PROBLEM REQUIREMENTS: Could you reproduce, word for word, everything below from the line containing "Identify the click" down to the line containing "İzmir Event (253, 1998)", with both of those lines included and no others?

EXTRACTED RECORDS:
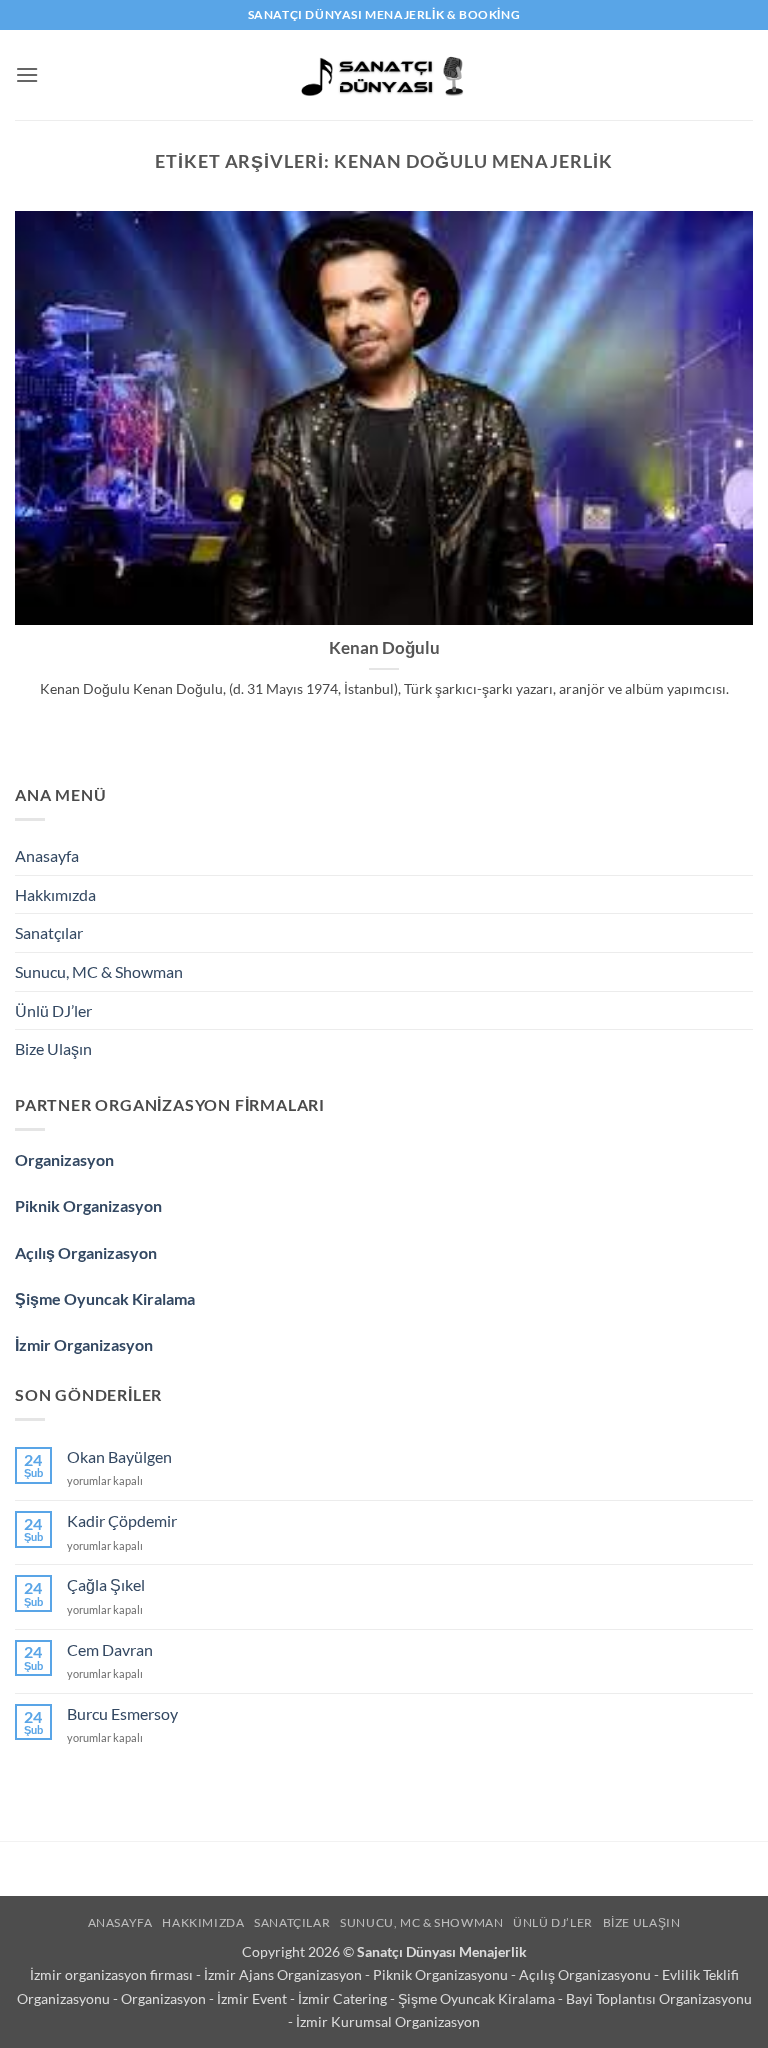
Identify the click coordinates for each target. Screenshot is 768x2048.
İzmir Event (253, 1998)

--

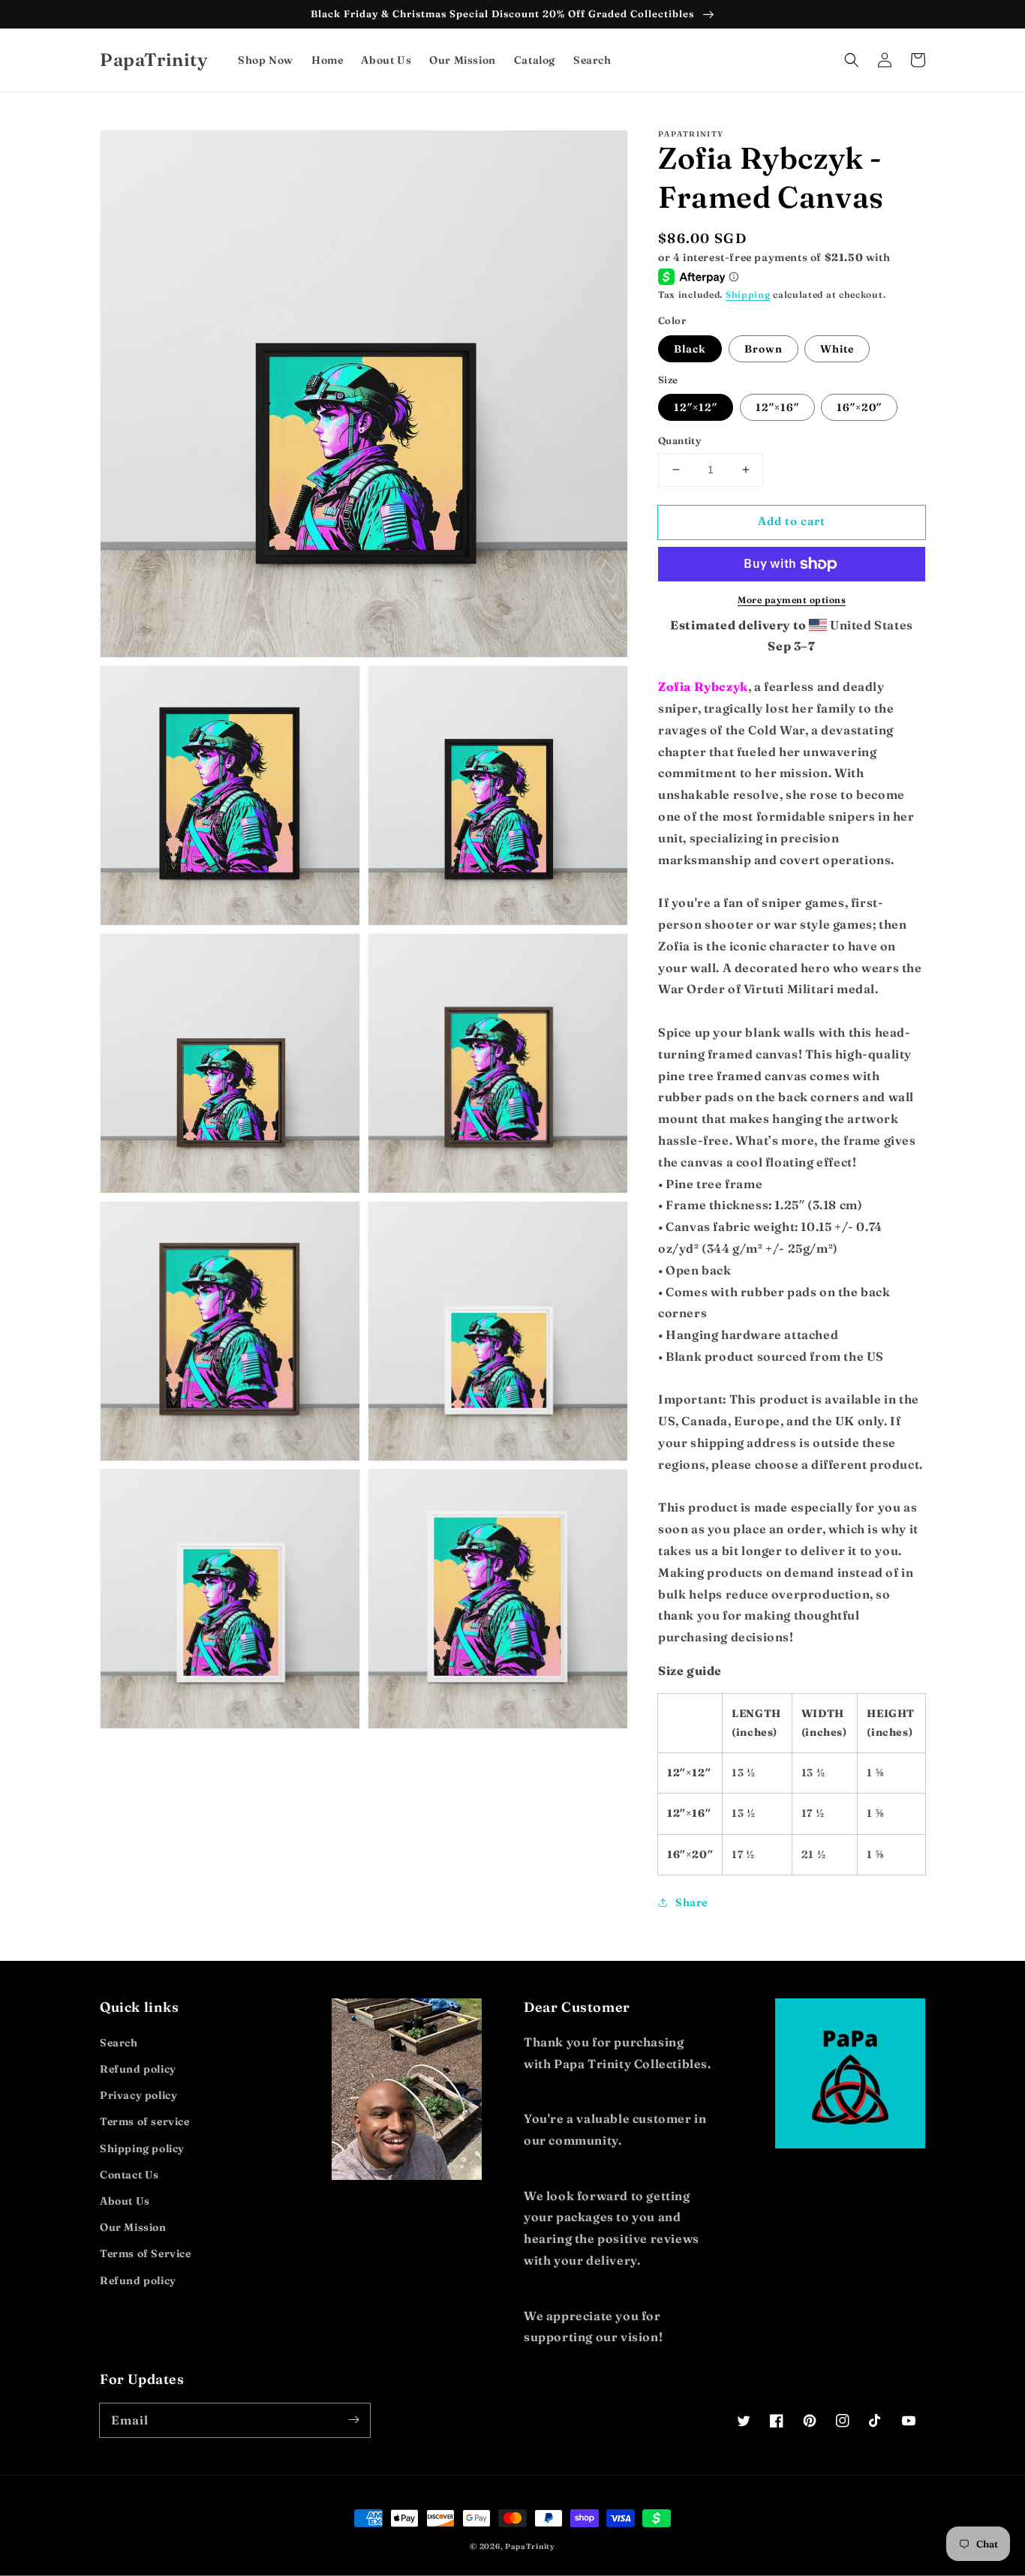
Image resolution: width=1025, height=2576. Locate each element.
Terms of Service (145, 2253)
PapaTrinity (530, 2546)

WRITTEN ANSWER:
Identify the click coordinates for each target. Screenshot is 768x2048.
İzmir Event (253, 1998)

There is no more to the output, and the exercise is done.